Xuanda Yang
Zhejiang University, China
th3charlie at gmail dot com
GitHub Profile
GSOC Project Page
This is the summary page of my GSOC 2020 project: Generalize mypyc IR to Make non-C Backends Possible, advised by Jukka Lehtosalo and Michael Sullivan at the mypy organization.
Mypyc is a compiler that compiles mypy-annotated, typed Python code into CPython extensions for improving performance. It was originally written as a tool to accelerate mypy at Dropbox, now it is becoming a generic compiler to boost any typed python codebases.
Beyond the C backend that mypyc has now, the mypyc team would like to experiment with other backends to try out different features. However, a problem with the current design is that mypyc embeds a lot of backend-specific information within the IR, which makes it hard to generalize to new backends since the implementer must refill the new backend-specific information to the IR under this design.
For example, PrimitiveOp
is an all-mighty IR that represents calls to functions, low-level operations, and even some exception handling. It relies heavily on a custom callback function to generate corresponding C code, which was simple and straight-forward when only C backend is needed since every new operation can be added with a simple new callback. But it is definitely not suited for multiple backends.

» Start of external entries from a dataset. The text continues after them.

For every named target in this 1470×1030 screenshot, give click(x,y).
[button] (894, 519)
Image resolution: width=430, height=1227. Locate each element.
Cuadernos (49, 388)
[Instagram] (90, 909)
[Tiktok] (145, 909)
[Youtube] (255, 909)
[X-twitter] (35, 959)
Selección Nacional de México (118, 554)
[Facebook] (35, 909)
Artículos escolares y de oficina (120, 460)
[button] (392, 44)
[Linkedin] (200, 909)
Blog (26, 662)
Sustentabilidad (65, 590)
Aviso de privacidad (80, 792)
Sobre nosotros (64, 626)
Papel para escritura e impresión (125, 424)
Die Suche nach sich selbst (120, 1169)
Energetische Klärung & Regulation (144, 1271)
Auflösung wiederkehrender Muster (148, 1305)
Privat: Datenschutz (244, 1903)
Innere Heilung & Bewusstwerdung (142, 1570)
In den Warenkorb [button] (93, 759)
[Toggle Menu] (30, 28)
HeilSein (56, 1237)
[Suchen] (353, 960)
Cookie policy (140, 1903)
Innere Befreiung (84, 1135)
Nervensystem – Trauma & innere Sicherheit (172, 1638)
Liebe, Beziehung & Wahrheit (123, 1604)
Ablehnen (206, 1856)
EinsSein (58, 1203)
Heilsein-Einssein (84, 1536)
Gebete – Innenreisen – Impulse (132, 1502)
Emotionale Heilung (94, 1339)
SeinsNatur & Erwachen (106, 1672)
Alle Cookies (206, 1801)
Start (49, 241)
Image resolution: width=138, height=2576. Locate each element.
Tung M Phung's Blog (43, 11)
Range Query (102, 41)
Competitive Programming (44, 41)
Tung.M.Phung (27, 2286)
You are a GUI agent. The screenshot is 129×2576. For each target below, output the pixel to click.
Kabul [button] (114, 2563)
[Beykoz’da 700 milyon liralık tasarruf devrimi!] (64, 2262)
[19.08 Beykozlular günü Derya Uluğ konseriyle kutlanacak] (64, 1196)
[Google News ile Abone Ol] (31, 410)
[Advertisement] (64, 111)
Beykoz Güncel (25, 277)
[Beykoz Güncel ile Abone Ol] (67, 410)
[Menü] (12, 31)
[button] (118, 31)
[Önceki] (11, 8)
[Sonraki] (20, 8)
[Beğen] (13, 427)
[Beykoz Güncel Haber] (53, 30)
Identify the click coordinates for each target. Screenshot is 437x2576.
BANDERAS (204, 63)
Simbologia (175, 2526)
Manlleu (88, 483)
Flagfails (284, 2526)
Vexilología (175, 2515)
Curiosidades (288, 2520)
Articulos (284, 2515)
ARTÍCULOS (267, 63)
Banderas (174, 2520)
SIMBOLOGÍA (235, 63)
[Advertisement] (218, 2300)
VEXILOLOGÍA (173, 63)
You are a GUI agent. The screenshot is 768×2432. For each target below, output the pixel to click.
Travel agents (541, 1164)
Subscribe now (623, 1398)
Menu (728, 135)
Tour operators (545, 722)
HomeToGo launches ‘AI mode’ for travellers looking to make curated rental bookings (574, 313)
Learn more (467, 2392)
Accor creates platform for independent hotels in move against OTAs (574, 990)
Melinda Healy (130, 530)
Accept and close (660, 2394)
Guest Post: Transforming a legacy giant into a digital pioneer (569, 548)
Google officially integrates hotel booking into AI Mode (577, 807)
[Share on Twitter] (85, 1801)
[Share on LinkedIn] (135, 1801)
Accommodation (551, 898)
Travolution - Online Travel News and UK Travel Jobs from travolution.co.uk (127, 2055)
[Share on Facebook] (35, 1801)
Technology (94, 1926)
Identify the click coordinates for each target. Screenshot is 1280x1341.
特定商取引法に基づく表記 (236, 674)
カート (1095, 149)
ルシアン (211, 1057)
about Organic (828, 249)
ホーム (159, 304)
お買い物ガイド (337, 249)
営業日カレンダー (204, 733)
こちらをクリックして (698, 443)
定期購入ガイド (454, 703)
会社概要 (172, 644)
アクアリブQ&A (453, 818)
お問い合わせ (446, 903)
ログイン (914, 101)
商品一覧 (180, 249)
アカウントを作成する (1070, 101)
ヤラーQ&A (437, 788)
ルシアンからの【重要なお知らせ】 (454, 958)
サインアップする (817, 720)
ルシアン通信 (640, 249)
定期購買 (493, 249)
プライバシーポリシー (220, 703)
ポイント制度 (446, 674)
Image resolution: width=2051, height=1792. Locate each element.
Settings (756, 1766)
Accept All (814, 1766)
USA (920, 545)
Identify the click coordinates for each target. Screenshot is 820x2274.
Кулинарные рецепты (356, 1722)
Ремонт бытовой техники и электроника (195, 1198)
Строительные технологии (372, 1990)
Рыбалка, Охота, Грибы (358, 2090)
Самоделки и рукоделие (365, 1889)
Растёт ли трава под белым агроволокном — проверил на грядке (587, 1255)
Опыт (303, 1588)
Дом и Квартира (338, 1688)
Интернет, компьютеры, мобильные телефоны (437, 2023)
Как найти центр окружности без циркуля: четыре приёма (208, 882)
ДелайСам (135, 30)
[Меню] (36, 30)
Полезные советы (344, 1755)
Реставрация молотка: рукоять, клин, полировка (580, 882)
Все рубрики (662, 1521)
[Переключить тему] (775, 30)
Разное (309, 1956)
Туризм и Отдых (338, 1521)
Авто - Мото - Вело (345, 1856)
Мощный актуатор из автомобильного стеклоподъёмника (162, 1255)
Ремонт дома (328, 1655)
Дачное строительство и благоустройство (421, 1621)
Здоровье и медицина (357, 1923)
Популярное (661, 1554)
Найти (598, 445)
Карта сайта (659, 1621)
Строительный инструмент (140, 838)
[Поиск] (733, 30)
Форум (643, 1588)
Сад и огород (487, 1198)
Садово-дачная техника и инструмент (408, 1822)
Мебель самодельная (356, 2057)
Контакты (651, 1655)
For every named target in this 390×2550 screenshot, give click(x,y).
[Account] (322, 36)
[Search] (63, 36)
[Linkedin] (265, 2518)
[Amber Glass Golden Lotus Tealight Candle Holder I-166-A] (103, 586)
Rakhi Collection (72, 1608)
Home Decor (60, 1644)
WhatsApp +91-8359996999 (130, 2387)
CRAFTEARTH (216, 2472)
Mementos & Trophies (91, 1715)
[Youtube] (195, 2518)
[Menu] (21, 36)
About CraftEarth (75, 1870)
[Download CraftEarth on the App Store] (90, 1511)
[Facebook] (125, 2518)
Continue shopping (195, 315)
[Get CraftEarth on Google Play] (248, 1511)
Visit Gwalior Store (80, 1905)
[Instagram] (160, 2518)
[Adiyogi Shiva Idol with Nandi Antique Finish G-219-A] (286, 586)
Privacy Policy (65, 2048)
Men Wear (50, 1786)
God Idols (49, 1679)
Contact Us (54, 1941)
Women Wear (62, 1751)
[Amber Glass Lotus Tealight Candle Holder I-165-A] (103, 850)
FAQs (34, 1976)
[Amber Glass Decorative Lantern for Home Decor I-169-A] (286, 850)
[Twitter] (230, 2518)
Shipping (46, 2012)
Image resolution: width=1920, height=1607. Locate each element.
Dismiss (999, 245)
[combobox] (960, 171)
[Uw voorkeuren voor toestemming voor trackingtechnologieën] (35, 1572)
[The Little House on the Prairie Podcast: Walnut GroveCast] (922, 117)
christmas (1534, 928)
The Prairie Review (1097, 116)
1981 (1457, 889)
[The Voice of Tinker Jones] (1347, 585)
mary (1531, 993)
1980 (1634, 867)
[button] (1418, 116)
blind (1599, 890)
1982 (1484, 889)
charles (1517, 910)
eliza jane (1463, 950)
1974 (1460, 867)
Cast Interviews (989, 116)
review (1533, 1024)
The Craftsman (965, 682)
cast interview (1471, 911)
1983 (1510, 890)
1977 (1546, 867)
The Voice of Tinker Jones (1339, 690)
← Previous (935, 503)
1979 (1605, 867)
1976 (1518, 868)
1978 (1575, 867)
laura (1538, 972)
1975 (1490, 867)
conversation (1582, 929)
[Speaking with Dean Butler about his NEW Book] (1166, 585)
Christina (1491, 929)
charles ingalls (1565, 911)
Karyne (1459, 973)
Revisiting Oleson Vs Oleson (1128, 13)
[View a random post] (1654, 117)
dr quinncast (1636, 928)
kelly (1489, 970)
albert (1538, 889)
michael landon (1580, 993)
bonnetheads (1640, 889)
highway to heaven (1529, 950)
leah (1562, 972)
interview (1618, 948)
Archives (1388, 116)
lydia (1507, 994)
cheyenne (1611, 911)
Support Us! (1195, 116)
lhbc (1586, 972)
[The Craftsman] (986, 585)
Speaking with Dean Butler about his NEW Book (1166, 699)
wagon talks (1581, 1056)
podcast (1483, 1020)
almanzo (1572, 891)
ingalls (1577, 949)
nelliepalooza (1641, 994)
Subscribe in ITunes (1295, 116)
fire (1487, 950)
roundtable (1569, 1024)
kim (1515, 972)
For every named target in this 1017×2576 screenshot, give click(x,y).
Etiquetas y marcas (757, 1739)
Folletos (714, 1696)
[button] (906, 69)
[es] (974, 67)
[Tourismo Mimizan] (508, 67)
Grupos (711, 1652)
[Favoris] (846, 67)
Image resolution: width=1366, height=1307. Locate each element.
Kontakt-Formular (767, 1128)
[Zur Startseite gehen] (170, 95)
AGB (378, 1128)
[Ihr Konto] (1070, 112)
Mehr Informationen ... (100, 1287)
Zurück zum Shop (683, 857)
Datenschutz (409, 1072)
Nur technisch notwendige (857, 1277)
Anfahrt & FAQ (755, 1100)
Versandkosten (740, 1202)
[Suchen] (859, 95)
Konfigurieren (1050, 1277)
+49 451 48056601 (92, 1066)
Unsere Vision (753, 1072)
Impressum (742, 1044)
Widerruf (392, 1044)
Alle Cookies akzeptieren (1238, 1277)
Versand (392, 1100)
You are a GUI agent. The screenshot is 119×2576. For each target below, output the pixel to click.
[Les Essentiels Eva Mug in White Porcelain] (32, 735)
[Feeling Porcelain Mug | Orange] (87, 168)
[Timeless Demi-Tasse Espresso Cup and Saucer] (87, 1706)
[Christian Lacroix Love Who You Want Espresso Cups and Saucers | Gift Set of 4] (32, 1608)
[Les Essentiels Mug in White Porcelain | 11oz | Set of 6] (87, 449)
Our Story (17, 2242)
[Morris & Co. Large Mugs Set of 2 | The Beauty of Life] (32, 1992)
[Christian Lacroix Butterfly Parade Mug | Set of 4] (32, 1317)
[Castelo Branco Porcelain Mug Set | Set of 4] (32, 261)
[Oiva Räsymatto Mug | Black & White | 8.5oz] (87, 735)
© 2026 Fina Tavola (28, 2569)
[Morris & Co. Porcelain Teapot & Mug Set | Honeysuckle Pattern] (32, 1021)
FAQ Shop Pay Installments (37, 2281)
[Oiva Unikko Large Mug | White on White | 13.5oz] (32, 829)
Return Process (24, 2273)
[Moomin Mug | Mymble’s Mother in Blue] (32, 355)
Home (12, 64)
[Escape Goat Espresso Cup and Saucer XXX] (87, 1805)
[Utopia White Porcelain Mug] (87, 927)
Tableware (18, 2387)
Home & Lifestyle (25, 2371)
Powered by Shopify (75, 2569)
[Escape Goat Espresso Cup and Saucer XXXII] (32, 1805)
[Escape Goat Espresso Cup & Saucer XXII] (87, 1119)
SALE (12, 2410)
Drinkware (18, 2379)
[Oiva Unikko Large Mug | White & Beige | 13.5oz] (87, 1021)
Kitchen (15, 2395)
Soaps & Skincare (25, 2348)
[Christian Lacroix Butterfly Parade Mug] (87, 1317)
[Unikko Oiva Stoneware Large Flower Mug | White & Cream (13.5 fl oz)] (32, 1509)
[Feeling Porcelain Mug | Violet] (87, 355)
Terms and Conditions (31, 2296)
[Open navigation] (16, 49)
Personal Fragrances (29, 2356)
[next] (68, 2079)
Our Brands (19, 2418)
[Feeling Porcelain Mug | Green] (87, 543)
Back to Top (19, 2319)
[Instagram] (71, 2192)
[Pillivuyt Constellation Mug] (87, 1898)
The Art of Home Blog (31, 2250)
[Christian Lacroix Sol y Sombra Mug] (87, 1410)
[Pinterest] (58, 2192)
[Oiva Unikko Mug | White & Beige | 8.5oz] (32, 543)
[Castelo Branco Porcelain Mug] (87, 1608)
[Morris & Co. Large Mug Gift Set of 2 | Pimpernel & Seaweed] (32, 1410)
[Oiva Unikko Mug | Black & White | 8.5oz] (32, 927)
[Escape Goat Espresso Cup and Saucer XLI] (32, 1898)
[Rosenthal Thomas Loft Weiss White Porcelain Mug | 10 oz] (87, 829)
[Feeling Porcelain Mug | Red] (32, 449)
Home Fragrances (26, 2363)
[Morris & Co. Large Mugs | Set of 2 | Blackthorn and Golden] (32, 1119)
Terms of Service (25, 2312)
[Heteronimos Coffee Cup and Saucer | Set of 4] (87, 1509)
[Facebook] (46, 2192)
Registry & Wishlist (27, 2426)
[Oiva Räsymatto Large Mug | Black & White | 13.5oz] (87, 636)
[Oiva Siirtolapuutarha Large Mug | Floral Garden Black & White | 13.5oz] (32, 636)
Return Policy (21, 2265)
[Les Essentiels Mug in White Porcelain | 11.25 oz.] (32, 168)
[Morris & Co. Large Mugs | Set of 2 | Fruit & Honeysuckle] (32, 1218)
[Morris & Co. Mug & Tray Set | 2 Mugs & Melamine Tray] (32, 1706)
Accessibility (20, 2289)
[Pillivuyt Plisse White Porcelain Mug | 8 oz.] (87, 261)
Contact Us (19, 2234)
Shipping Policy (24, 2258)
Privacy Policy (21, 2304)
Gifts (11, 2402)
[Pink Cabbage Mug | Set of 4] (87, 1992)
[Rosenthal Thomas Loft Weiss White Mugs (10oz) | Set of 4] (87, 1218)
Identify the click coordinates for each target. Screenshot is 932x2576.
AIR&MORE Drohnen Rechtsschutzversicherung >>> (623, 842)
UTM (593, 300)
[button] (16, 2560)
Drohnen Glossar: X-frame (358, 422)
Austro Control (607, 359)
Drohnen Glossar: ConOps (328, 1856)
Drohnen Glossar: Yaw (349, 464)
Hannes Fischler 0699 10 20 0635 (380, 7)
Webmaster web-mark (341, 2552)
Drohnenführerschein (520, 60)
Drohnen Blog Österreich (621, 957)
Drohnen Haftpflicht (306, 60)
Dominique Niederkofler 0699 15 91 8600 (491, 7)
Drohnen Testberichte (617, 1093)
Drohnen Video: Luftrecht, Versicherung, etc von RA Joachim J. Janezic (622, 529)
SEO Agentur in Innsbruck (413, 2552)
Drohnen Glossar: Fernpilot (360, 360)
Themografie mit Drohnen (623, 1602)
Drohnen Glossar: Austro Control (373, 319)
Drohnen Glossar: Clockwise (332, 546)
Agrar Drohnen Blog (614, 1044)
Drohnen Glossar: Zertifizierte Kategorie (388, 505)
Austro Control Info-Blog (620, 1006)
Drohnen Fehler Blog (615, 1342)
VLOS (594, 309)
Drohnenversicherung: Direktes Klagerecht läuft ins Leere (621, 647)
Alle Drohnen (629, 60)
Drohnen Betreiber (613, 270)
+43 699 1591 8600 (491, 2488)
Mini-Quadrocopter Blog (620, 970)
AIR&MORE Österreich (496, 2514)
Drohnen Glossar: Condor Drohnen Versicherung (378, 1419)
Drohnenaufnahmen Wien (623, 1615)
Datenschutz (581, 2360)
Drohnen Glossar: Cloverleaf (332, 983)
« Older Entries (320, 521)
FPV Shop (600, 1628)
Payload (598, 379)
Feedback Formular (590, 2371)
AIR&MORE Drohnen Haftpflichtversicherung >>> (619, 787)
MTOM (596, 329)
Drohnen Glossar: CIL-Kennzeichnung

In this GSOC project, we expect to modify the current IR design and add new IR structs to improve the overall expressiveness of mypyc IR and eventually making non-C backends possible.
In the following sections, we will discuss the key points throughout the project and how we implement them. We will start by extracting the function call semantics from the all-mighty PrimitiveOp
. And then we will focus on low-level operations. Finally, we will summarize other miscellaneous work during this project. For each topic, we will provide links to GitHub PRs so interested readers can access them directly.
We will also discuss the remaining work and future directions based on this project and we will end with a short summary.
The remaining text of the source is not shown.